Ebenso wenig kann von einer Verwirkung des Kostenbeitrags ausgegangen werden. Das im Bürgerlichen Recht als Ausprägung des Grundsatzes von Treu und Glauben (§ 242) entwickelte Rechtsinstitut der Verwirkung ist ebenso im Sozialrecht anerkannt. Eine Verwirkung eines Anspruchs tritt unter der Voraussetzung ein, dass der Verpflichtete infolge eines bestimmten Verhaltens des Berechtigten darauf vertrauen durfte, dass dieser das Recht nach so langer Zeit nicht mehr geltend machen werde. Nach ständiger Rechtsprechung (vgl. z.B. BVerwG, U.v. 28.11.1990 – 3 CB 40/90 – juris) darf ein Recht nicht mehr ausgeübt werden, wenn seit der Möglichkeit seiner Geltendmachung längere Zeit verstrichen ist (Zeitmoment) und wenn besondere Umstände hinzutreten, die eine verspätete Geltendmachung als Verstoß gegen Treu und Glauben erscheinen lassen (Umstandsmoment). In der Rechtsprechung ist insbesondere anerkannt, dass sich aus der bloßen Untätigkeit einer Behörde keine Verwirkung eines Anspruchs ergeben kann. Vielmehr ist hierzu ein konkretes Verhalten des Gläubigers erforderlich, aus dem der Schluss gezogen werden kann, dass dieser von seinem Recht keinen Gebrauch mehr machen werde (vgl. BayVGH, U.v. 6.7.2005 – 12 B 01.1042 – juris Rn. 11; OVG Hamburg, U.v. 3.12.2008 – 5 Bv 259/06 – juris Rn. 33; VG Ansbach, U.v. 14.7.2011 – AN 14 K 10.00614 – juris Rn. 40).
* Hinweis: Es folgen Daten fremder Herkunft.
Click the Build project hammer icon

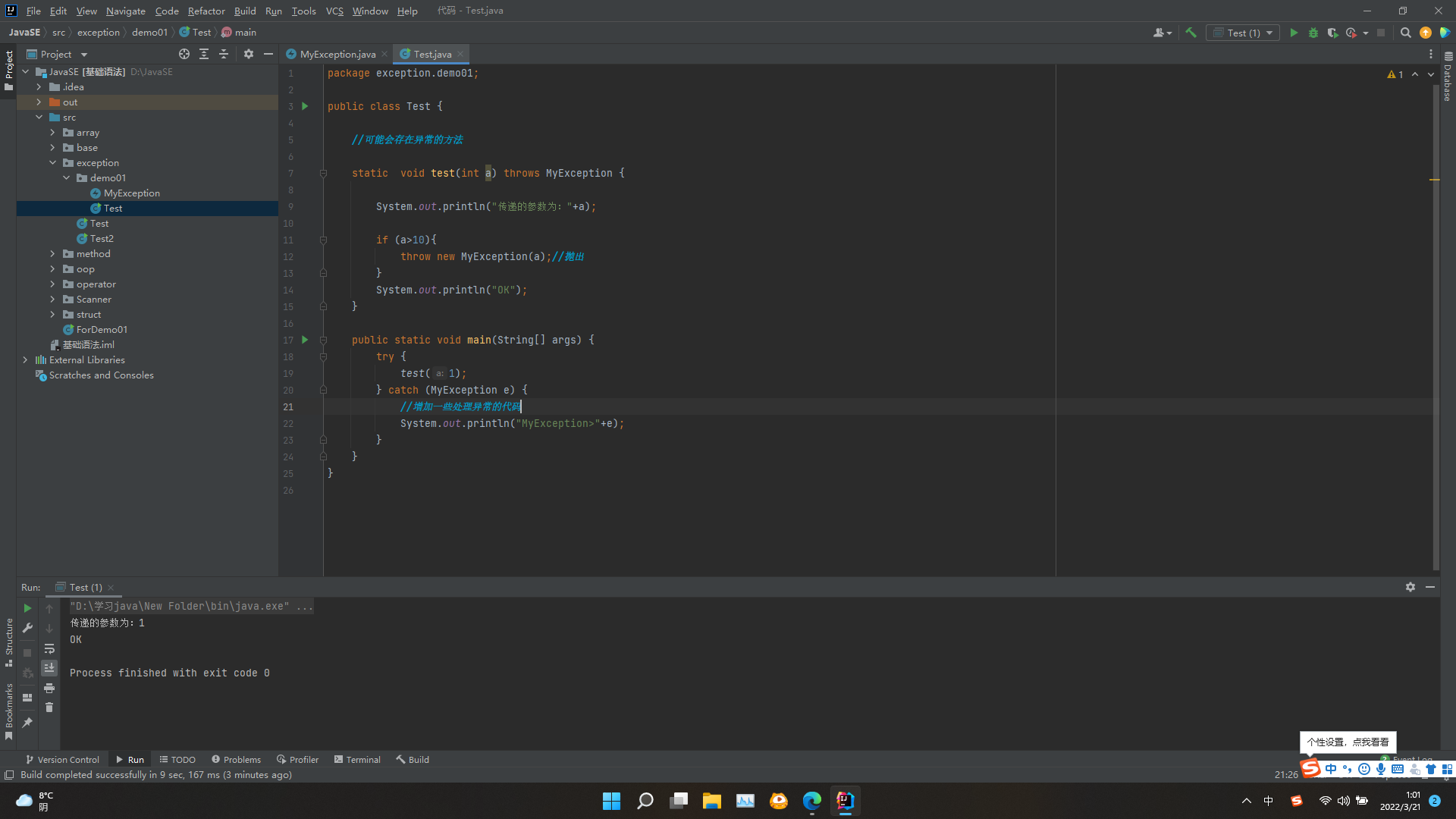1191,33
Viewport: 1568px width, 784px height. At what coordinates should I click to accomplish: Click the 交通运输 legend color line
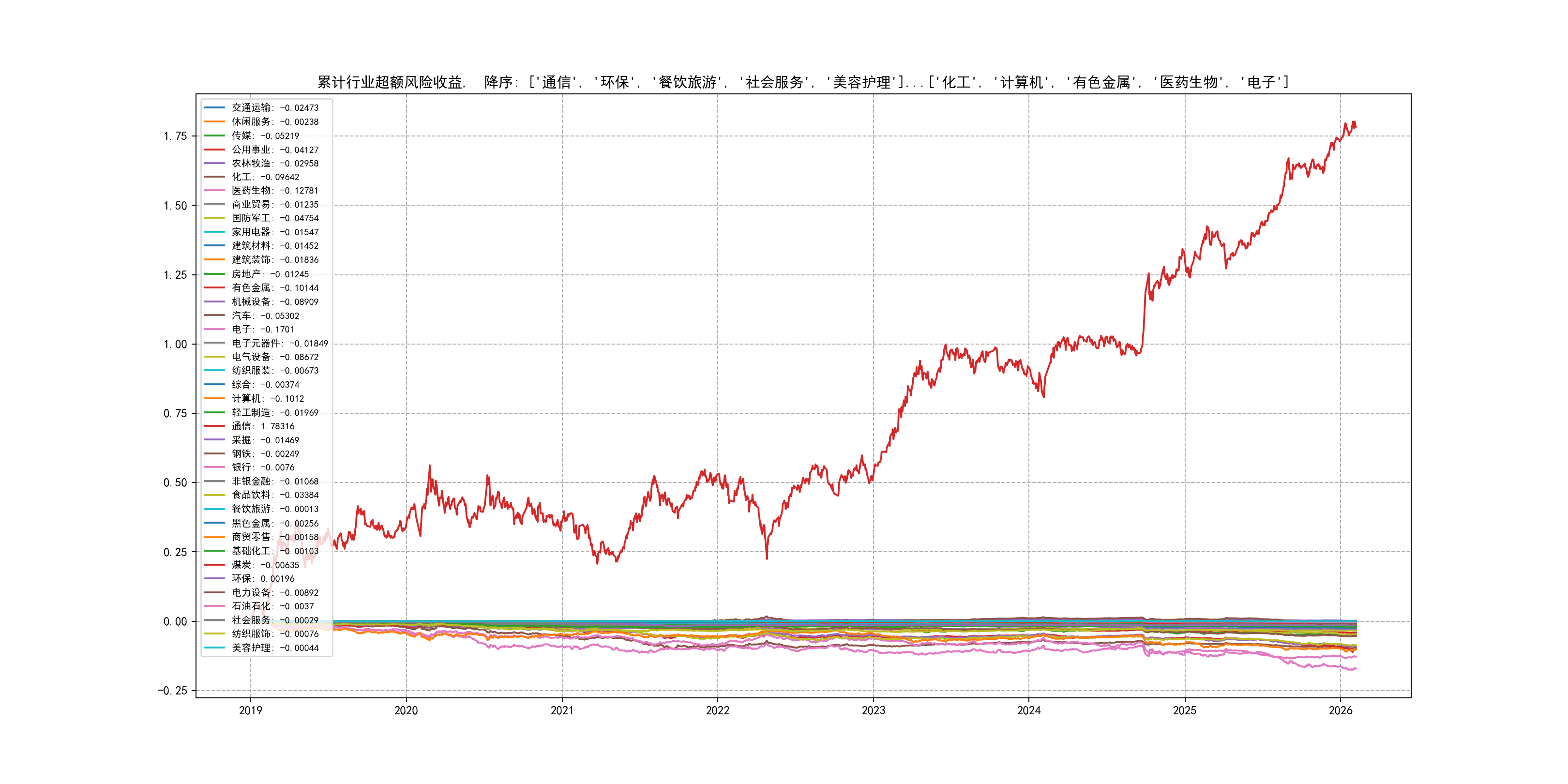(214, 108)
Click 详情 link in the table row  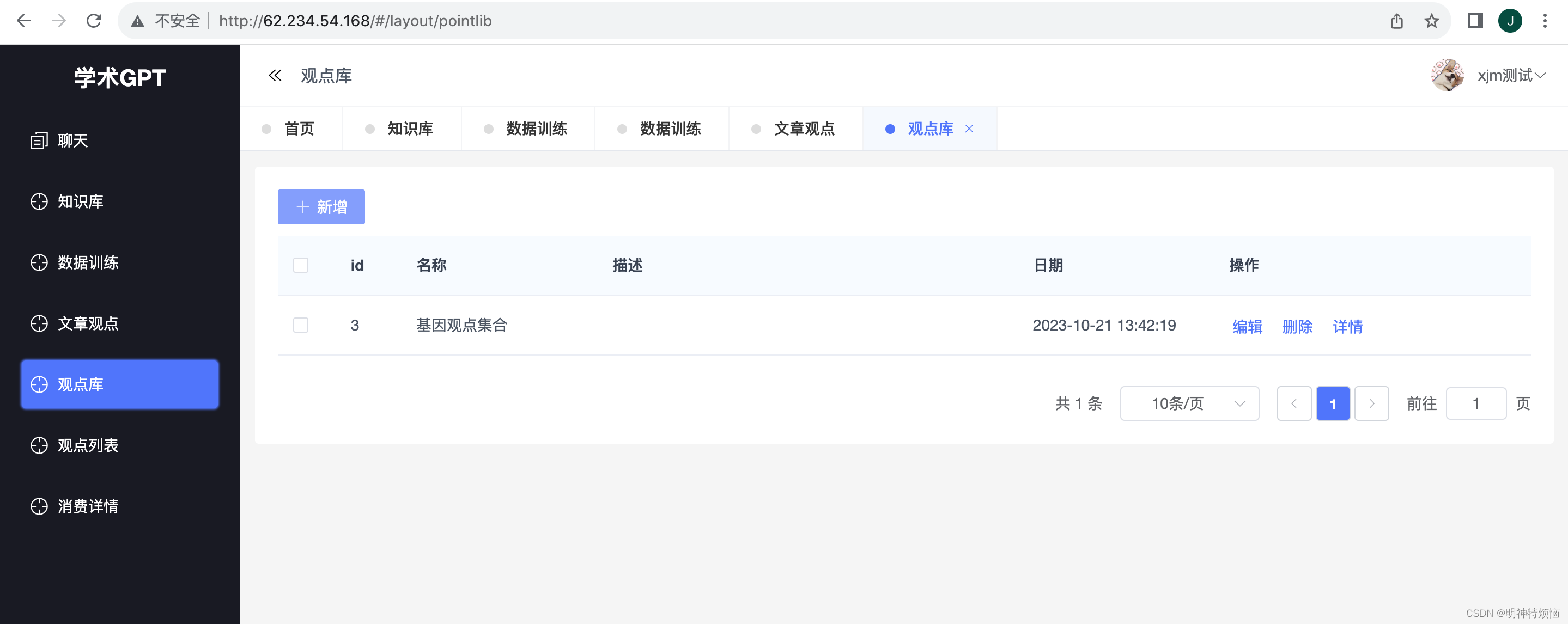pos(1347,327)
Auch unter Berücksichtigung der Tatsache, dass der Beklagte in den Jahren 2014 bis 2017 keine weiteren Schritte (z.B. zwangsweise Durchsetzung der Auskunftspflicht) unternommen hat, die Einkommensverhältnisse des Klägers zu ermitteln, fehlt jedenfalls das Umstandsmoment. Der Kläger war auf die Verpflichtung zur Leistung des Kostenbeitrags hingewiesen worden. Er hat eine entsprechende Bestätigung unterschrieben. Er hat die angeforderten Auskünfte nicht erteilt. Im Übrigen dürfte die „Untätigkeit“ des Beklagten nicht zuletzt auf diverse gerichtliche Verfahren zurück zu führen sein, die der Kläger in der Absicht angestrengt hatte, eine Kostentragungspflicht des überörtlichen Trägers (Bezirk Unterfranken) herbeizuführen.
Nachdem sich der Bescheid vom 7. Mai 2018 als rechtmäßig erweist, konnte die Klage keinen Erfolg haben und war mit der Kostenfolge aus § 154 Abs. 1, § 188 Satz 2, 1. Halbsatz VwGO abzuweisen.